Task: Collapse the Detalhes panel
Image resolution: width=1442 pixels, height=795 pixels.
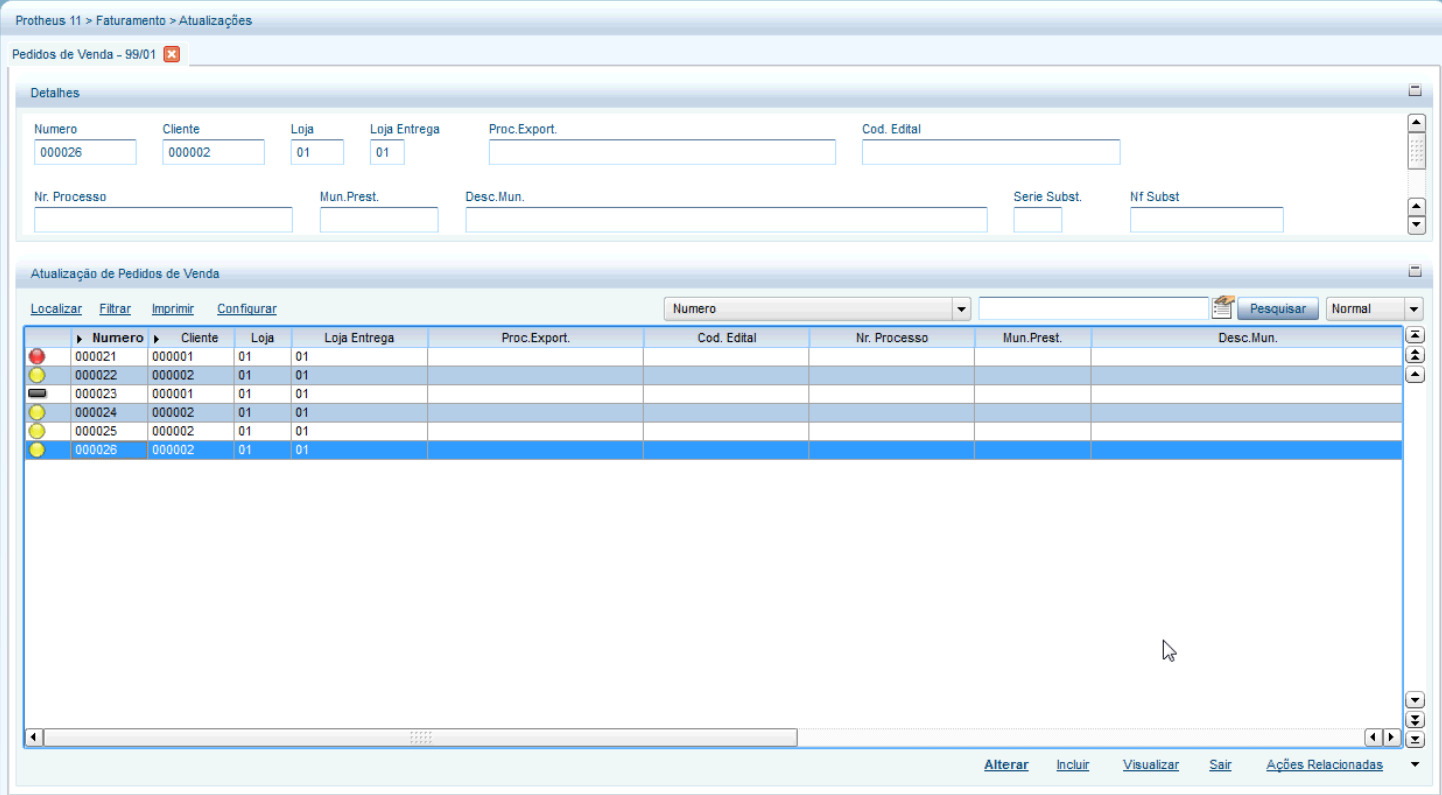Action: pos(1415,90)
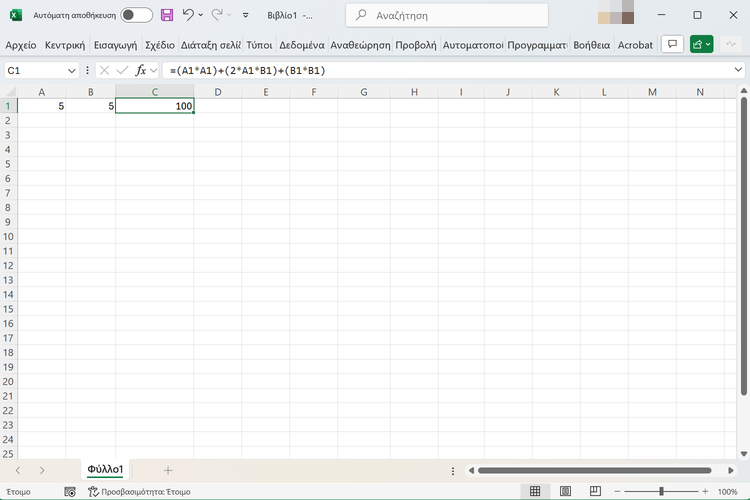
Task: Expand the Name Box dropdown arrow
Action: [72, 71]
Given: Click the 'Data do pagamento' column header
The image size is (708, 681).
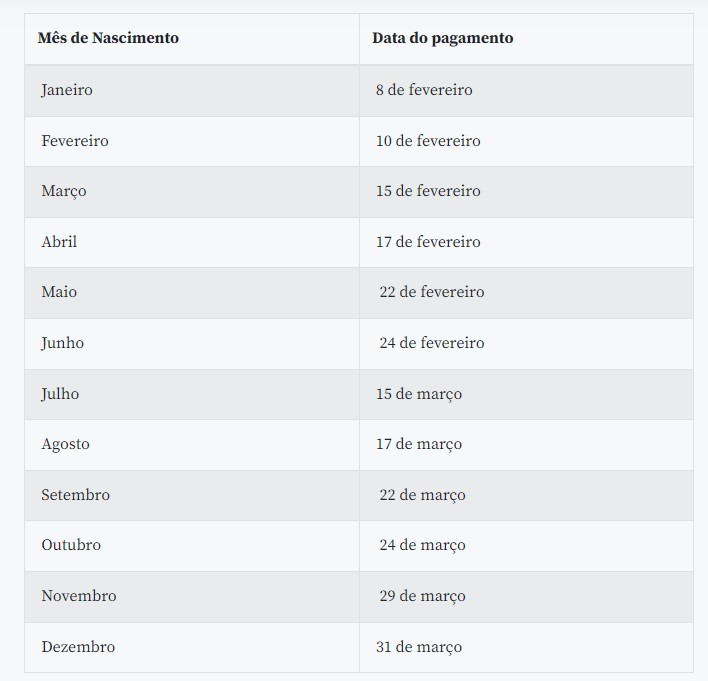Looking at the screenshot, I should [442, 38].
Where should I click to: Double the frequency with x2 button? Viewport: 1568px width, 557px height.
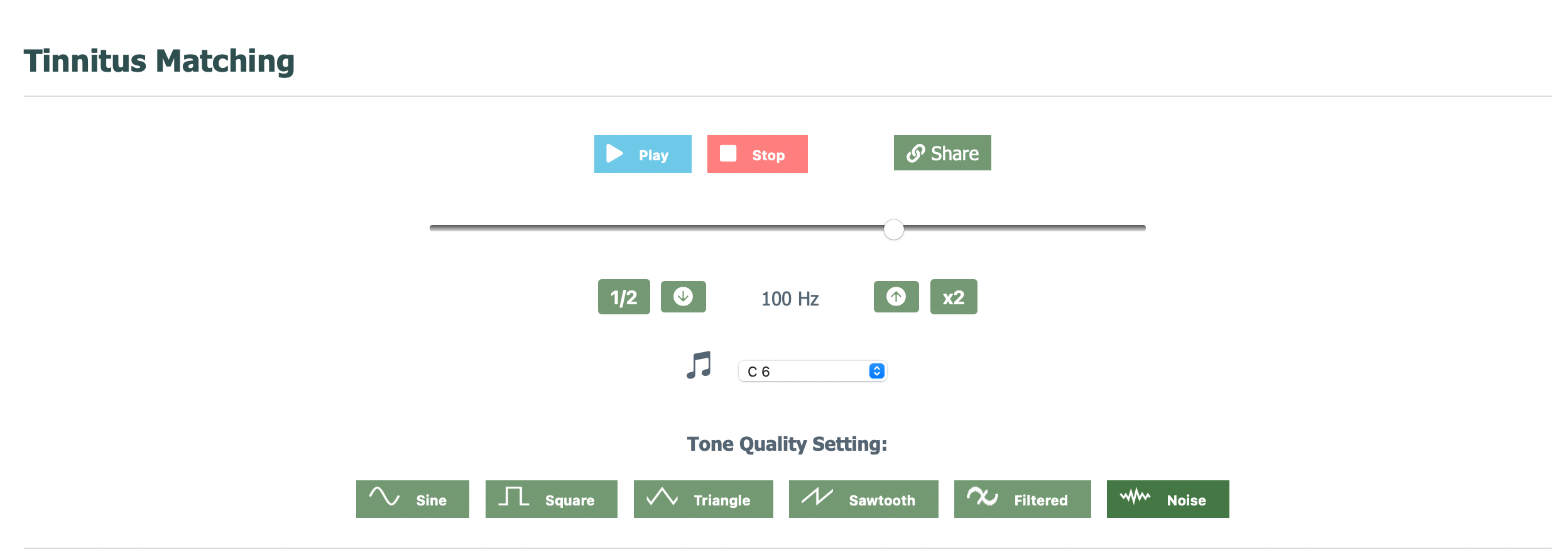(953, 297)
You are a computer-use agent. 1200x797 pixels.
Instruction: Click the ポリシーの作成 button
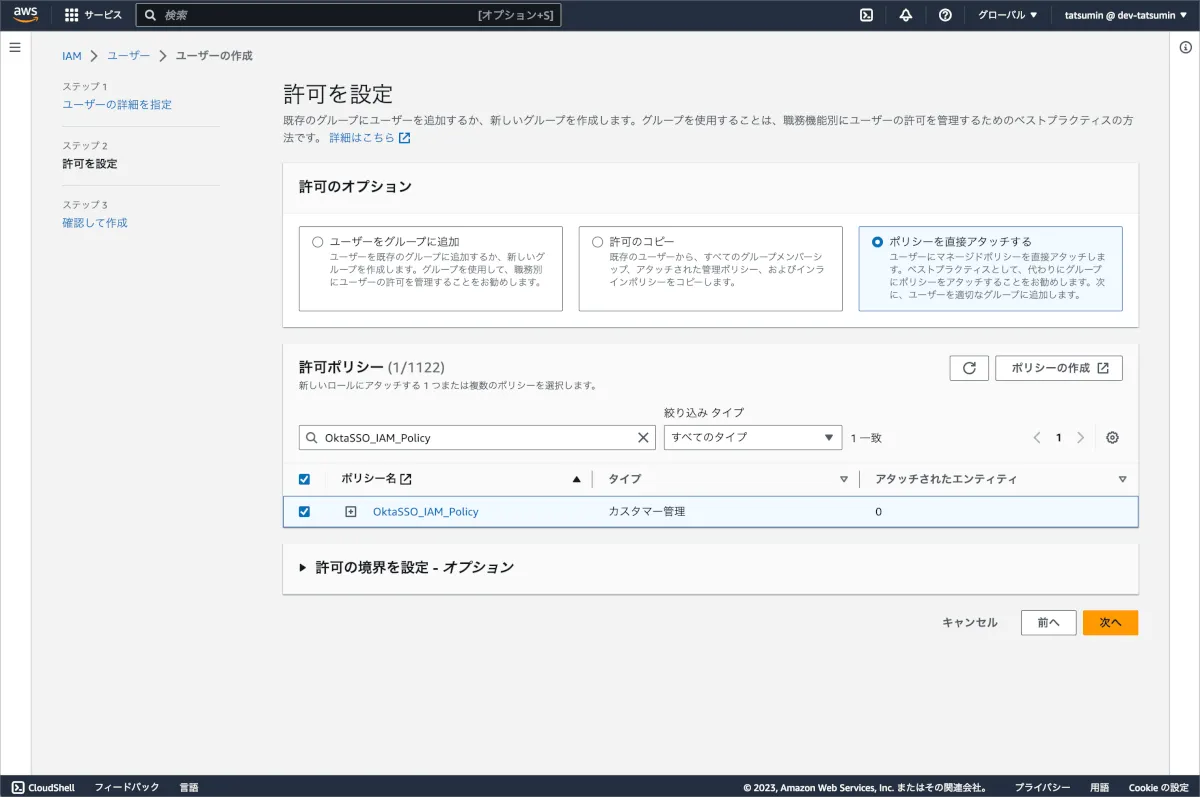(1059, 368)
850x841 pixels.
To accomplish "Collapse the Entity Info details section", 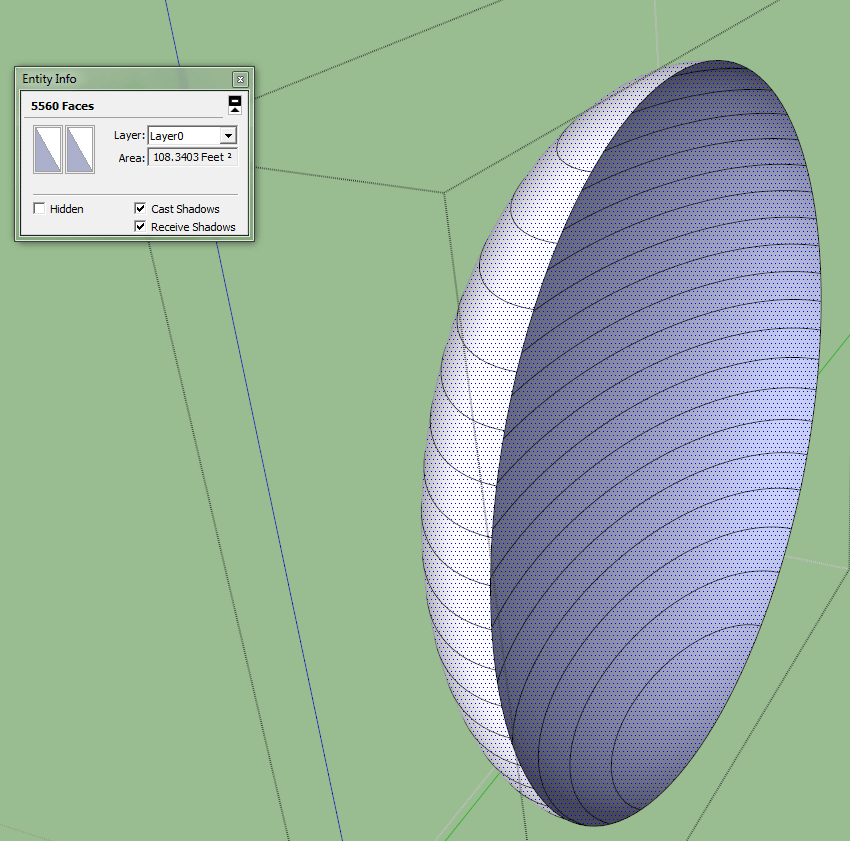I will (235, 104).
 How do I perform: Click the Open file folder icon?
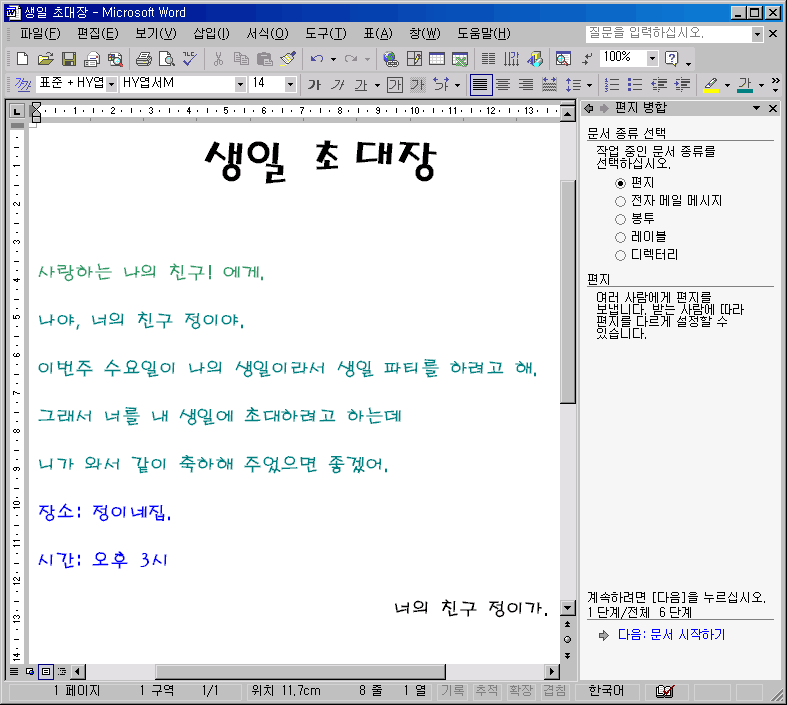click(x=45, y=59)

• _What you need to do_
Only one thing is wanted here, an exact copy of the lines from the first line above through the line containing "You are a computer-use", minus any picture.

• _Solution for this exercise_
Task: Collapse the Detalhes panel
Image resolution: width=1442 pixels, height=795 pixels.
Action: pos(1415,90)
Task: Expand the Name Box dropdown arrow
Action: [72, 71]
Given: Click the 'Data do pagamento' column header
The image size is (708, 681).
Looking at the screenshot, I should [442, 38].
Where should I click to: Double the frequency with x2 button? Viewport: 1568px width, 557px height.
(953, 297)
You are a computer-use agent. 1200x797 pixels.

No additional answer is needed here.